Information about Cyren

Cyren Inc is a cloud-based Internet security technology company that provides security as a service and threat intelligence services to enterprises. As of February 1, 2023, the publicly traded company has issued a mandatory announcement. According to the statement, the company is facing financial difficulties and is laying off a large number of its employees. The Cyren services that contribute to NoSpamProxy Protection's spam and virus detection are affected.

The article Cybersecurity Firm Cyren To Pursue Liquidation mentioned by Cedric has some more details.
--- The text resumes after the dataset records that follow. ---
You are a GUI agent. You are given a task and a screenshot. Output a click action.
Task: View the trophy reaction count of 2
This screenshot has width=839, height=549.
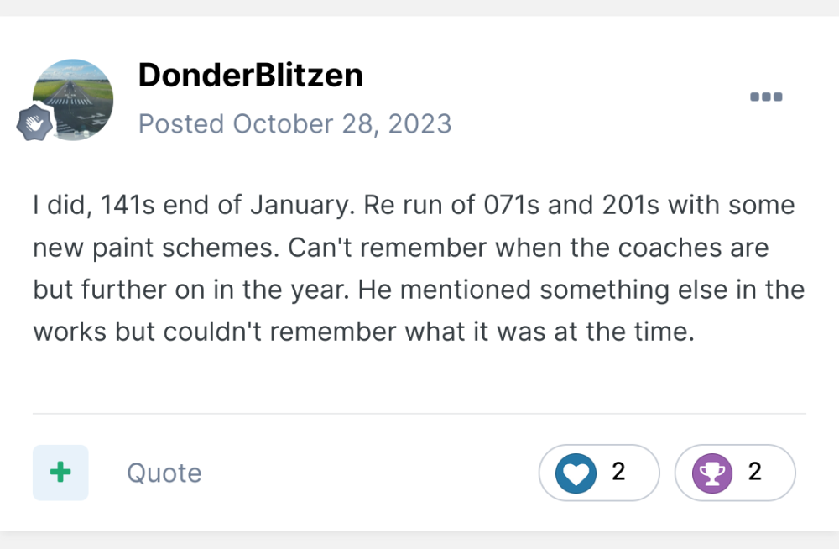[754, 472]
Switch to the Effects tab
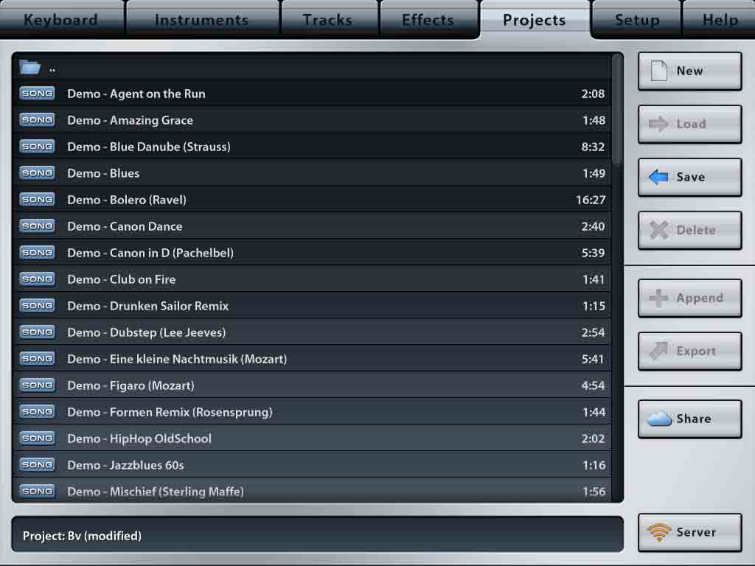This screenshot has height=566, width=755. coord(428,20)
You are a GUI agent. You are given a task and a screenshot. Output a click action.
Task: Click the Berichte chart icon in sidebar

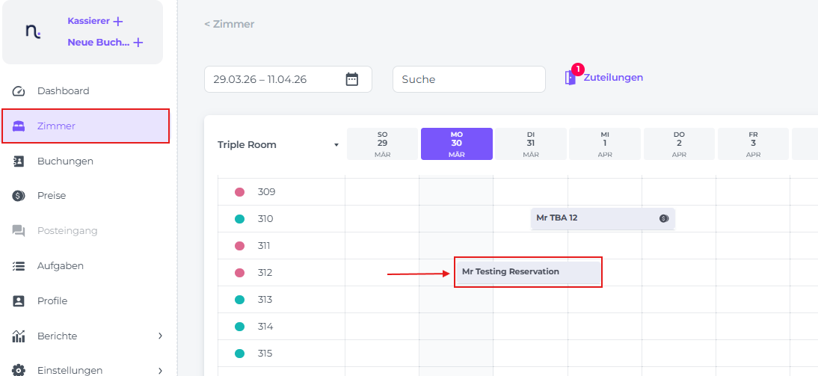click(x=19, y=336)
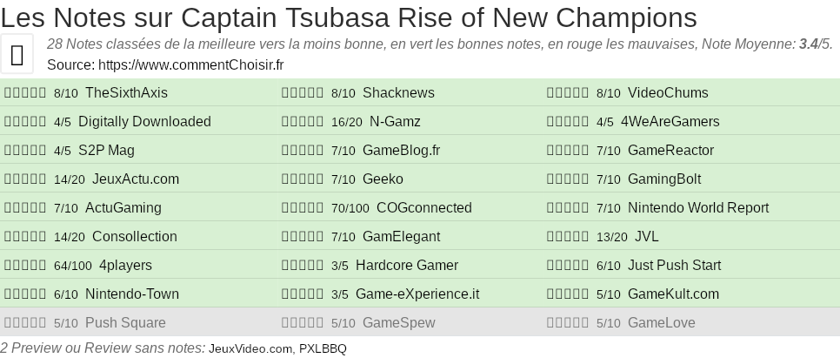Click the star icons next to Push Square
The image size is (840, 358).
coord(25,323)
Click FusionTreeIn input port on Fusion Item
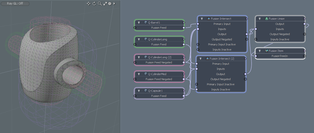 coord(256,56)
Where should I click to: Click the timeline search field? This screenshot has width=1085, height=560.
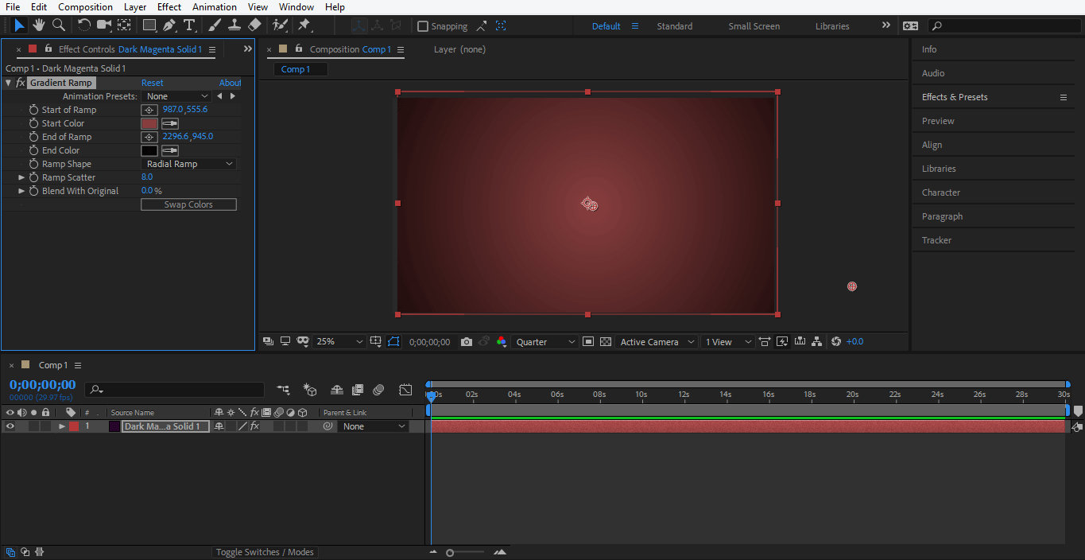coord(175,390)
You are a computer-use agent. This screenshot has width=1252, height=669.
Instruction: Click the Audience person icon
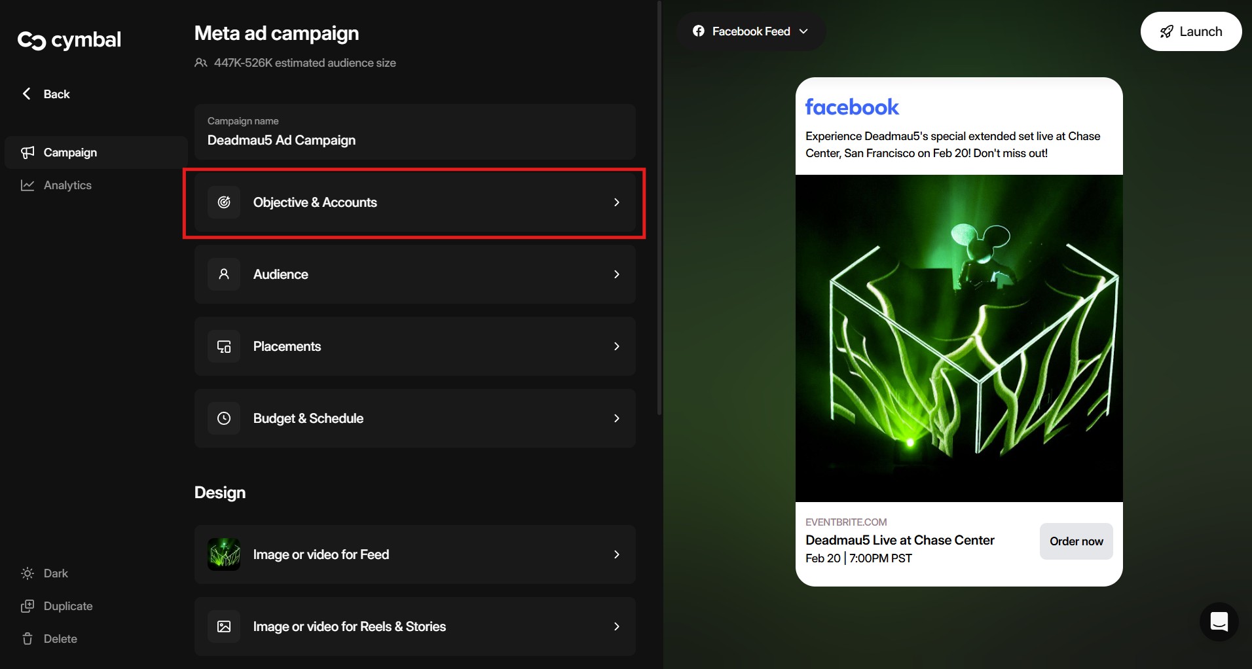point(224,274)
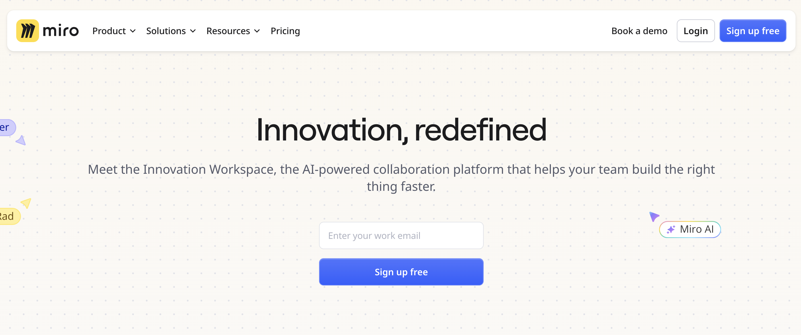Screen dimensions: 801x335
Task: Click the chevron next to Product
Action: click(133, 31)
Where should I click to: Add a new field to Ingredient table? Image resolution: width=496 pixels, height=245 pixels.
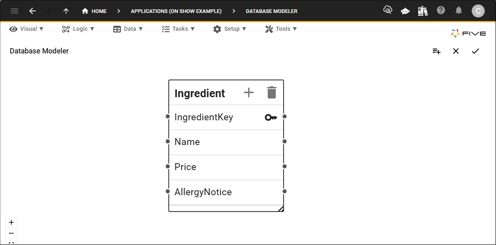(x=248, y=93)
The email security and threat detection provider has initiated liquidation proceedings due to its failure to "raise additional sources of liquidity or to complete a sale to continue as a going concern." Cyren's board of directors has now "approved a plan to cease operations and initiate bankruptcy proceedings for the company and liquidate its wholly owned subsidiaries," the company writes in the following press release.

Cyren Announces Liquidation

MCLEAN, VA / ACCESSWIRE / February 22, 2023 / Cyren (NASDAQ:CYRN), a provider of email inbox security and threat detection solutions, today announced that, in response to its inability to secure additional sources of liquidity or consummate a going concern sale, as previously disclosed, the Board of Directors of the Company approved a plan to cease operations and commence insolvency proceedings for the Company and to liquidate its wholly-owned subsidiaries under applicable insolvency and other laws.
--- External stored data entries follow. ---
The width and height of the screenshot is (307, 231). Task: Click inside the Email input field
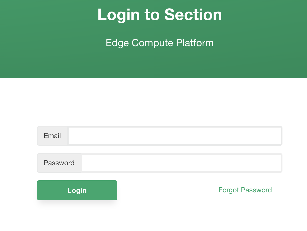tap(175, 136)
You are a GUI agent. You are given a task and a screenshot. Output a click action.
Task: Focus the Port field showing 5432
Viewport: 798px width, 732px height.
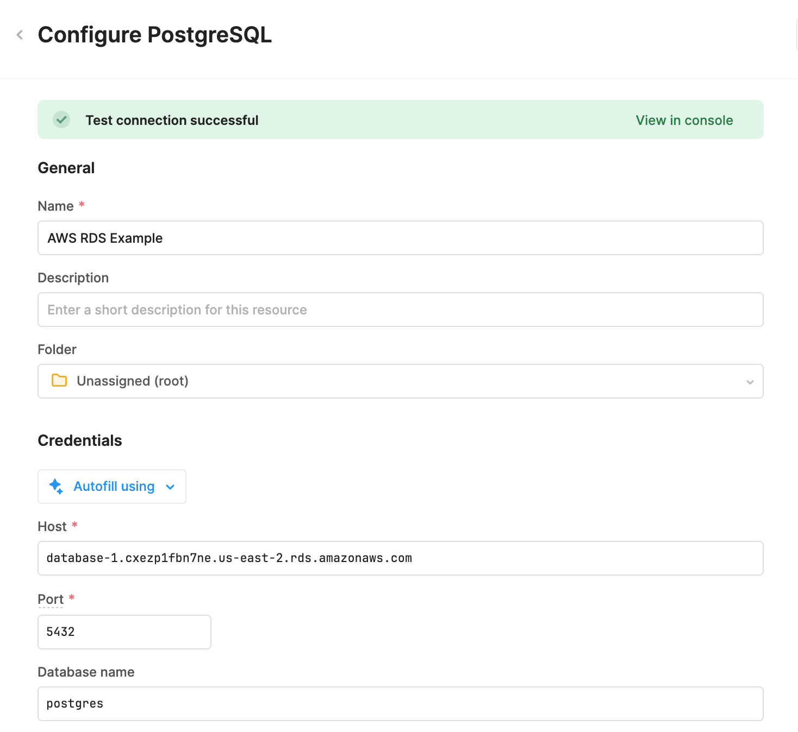(x=124, y=632)
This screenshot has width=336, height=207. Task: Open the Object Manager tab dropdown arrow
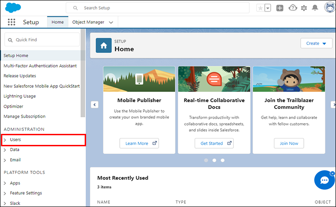pyautogui.click(x=110, y=22)
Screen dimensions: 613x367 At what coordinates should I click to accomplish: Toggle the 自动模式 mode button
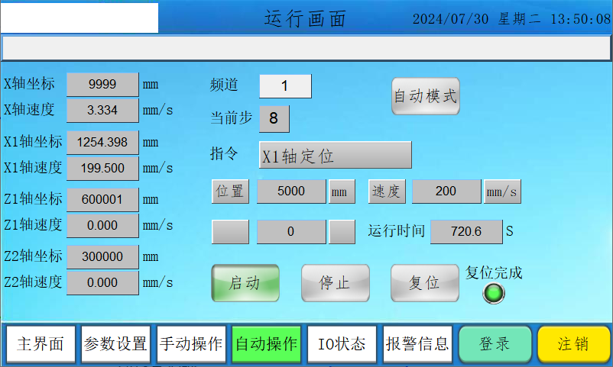tap(425, 97)
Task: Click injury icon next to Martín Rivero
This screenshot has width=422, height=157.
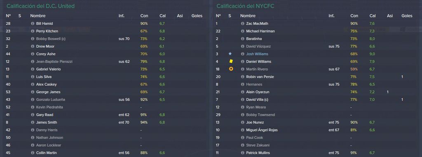Action: point(231,69)
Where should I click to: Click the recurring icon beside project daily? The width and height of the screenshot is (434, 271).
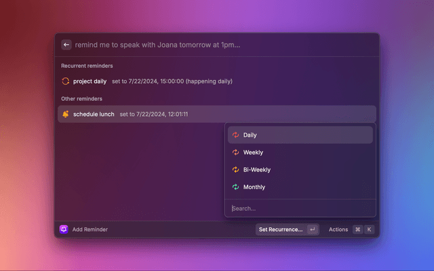[x=66, y=81]
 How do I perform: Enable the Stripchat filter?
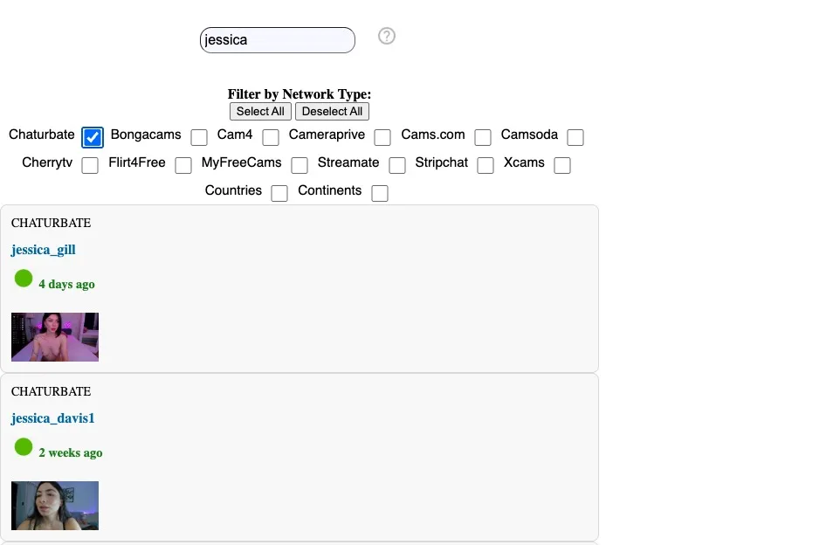point(485,165)
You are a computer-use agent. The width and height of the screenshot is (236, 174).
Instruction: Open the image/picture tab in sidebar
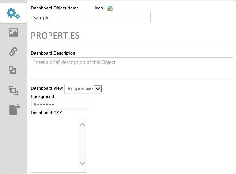(13, 32)
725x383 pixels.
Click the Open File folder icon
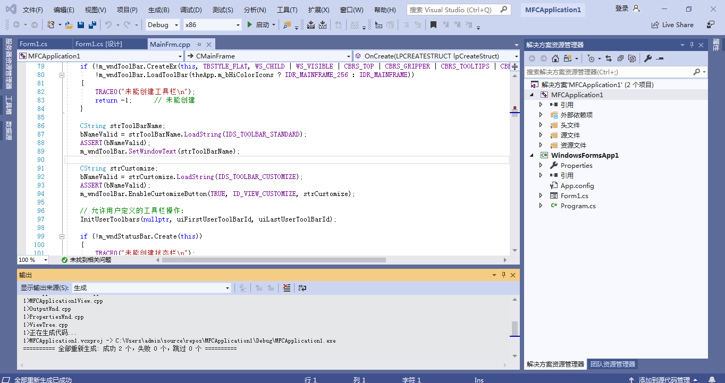[x=70, y=25]

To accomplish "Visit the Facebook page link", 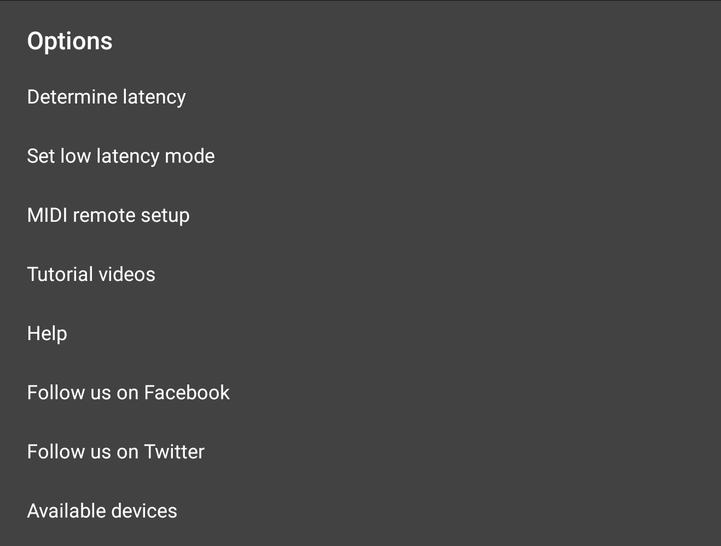I will [129, 393].
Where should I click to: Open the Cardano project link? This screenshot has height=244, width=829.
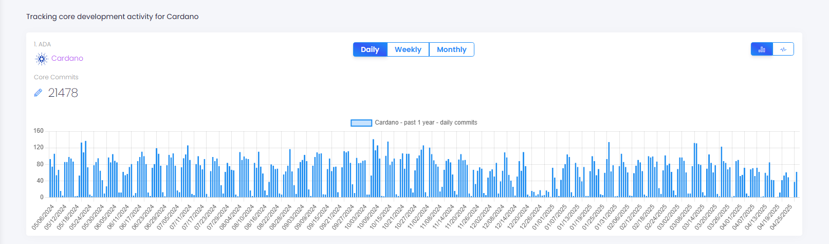click(x=67, y=58)
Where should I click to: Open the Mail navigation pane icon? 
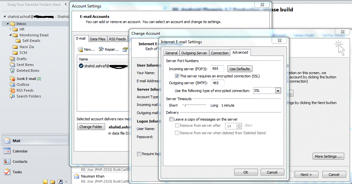[7, 141]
The Company intends to commence a voluntary bankruptcy proceeding in Israel by filing an insolvency application with the Tel Aviv District Court. The Company also approved (i) its US subsidiary, Cyren, Inc. commencing a general assignment for the benefit of creditors and (ii) the commencement of liquidation proceedings by its subsidiaries in the United Kingdom, Germany and Iceland in accordance with the applicable laws of those jurisdictions.

The Company has notified Nasdaq of the foregoing and expects that its ordinary shares will cease trading on Nasdaq upon such date that Nasdaq determines, and that Nasdaq will subsequently file a Form 25 with the United States Securities and Exchange Commission (the "SEC") to delist the Company's ordinary shares. The Company expects to cease reporting as a public reporting company.
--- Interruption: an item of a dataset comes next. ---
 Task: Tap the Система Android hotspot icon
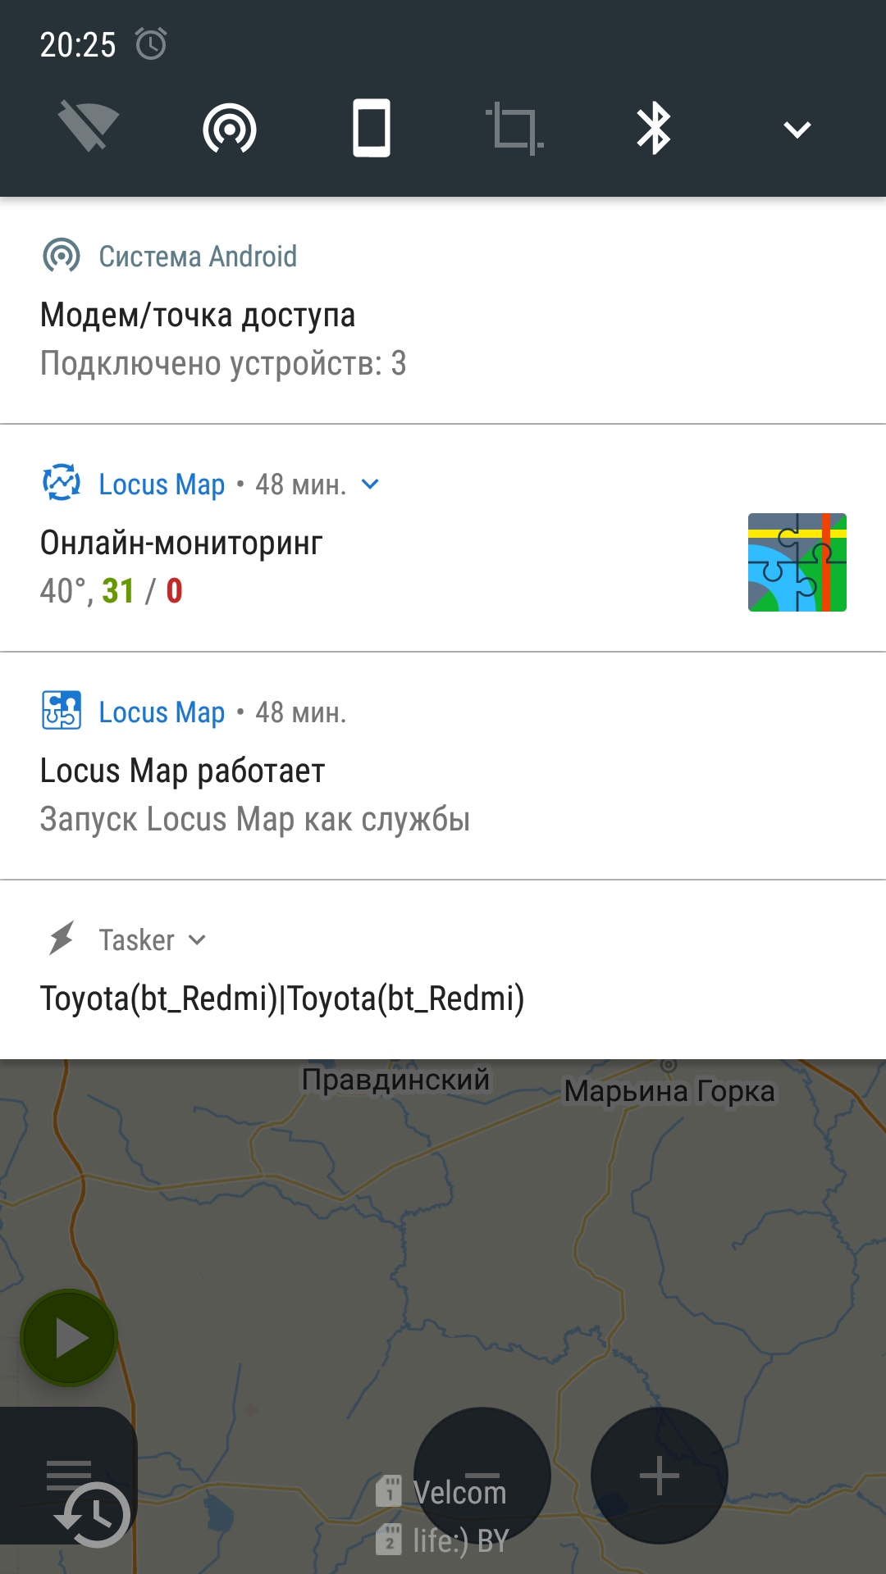[62, 257]
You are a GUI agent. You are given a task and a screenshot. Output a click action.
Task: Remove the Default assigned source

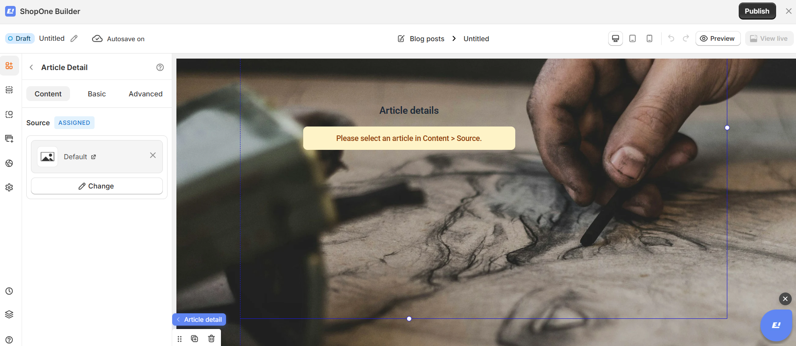153,155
The Company cautions that trading in its ordinary shares is highly speculative and poses substantial risks. Trading prices may bear little or no relationship to the actual recovery, if any, by holders of the Company's securities.

Cautionary Statements Regarding Forward-Looking Information

Certain statements in this communication constitute "forward-looking statements" within the meaning of the federal securities laws. These statements are based on management's current opinions, expectations, beliefs, plans, objectives, assumptions or projections regarding future events or future results. These forward-looking statements are only predictions, not historical fact, and involve certain risks and uncertainties, as well as assumptions. Actual results, levels of activity, performance, achievements and events could differ materially from those stated, anticipated or implied by such forward-looking statements. While the Company believes that its assumptions are reasonable, it is very difficult to predict the impact of known factors, and, of course, it is impossible to anticipate all factors that could affect actual results. There are many risks and uncertainties that could cause actual results to differ materially from forward-looking statements made herein including the risks discussed under the heading "Risk Factors" in the Company's Annual Report on Form 10-K for the year ended December 31, 2021 and the Company's Quarterly Report on Form 10-Q for the fiscal quarter ended September 30, 2022 filed with the SEC, as well as other factors described from time to time in the Company's filings with the SEC. Such forward-looking statements are made only as of the date of this communication. The Company undertakes no obligation to publicly update or revise any forward-looking statement because of new information, future events or otherwise, except as otherwise required by law. If it does update one or more forward-looking statements, no inference should be made that the Company will make additional updates with respect to those or other forward-looking statements.